1/2 cup frozen blueberries

2 handful spinach

1 serving DALUMA Pure Green Protein

 

Method

Put all ingredients into a blender and blend until smooth.

 

50g Oats
1 tsp. Chia Seeds
½ tsp. of cinnamon
1 Apple (Grated)
1 tbsp. Pumpkin Seeds
50g Plain Yogurt
½ tbsp.
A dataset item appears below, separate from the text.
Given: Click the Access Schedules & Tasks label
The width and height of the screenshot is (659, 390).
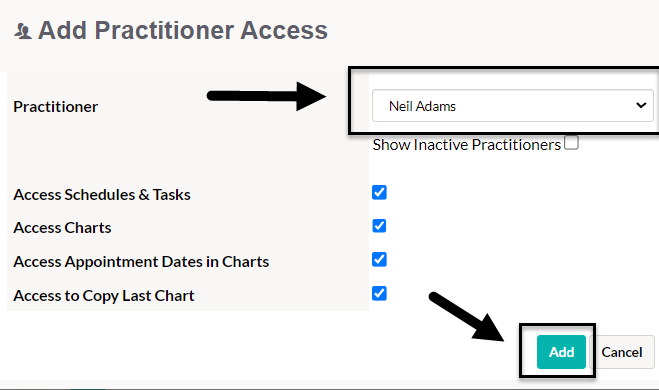Looking at the screenshot, I should point(102,195).
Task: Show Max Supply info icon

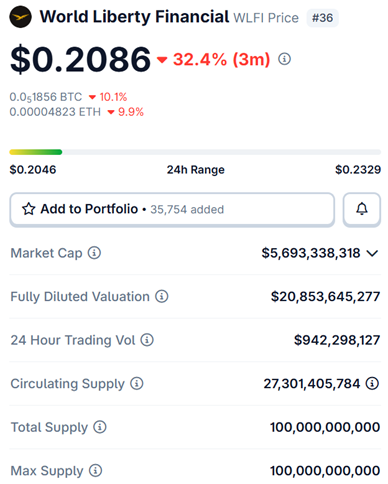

Raisins

Method

  1. Mix all ingredients together in a bowl.
    2. Cover the bowl and refrigerate for 2 hours before eating.

TIPS

* You can use coconut yogurt if you cannot have dairy.
* You can use gluten free oats if you have gluten intolerance.
* This can be kept in the fridge for 3 days.
* Try with 20g of DALUMA protein added to the mixture - Add a tablespoon of water for easy mixing.

1 full chicken
1 onion
1 carrot
2 celery stalks
2 zucchini
2 tbsp apple cider vinegar
1 cm piece of ginger
1tsp turmeric
2 tbsp coconut oil

Method

  1. Chop carrots and celery and slice zucchini and finally dice ginger.
    2. Place all the ingredients in a large soup pot and just cover with water and bring to a boil.
    3. Once boiling, reduce the heat to a simmer and cover with a lid.
    4. Cook for 3 hours and add more water if needed.
    5. Remove the chicken and this can be used for other meals.

TIPS:
*This can keep in the fridge for 3-4 day or can be frozen for 1 month.

950 ml Vegetable Broth
10g of Dried Wakame or 1 Sheet Nori (cut into pieces)
50g White Miso Paste
30g Pak Choi (chopped)
50 g Green Onion (chopped)
60 g Firm Tofu

Method

  1. Warm the vegetable broth on low-medium heat and bring to simmer.
    2. Add wakame and simmer for 5 minutes.
    3. Add miso into a small bowl, add a little hot water and whisk until smooth.
    4. Add pak choi, green onion, and tofu to the pot and cook for 5 minutes. Then remove from heat, add miso mixture, and stir to combine.
    5. Taste and add more miso if you wish.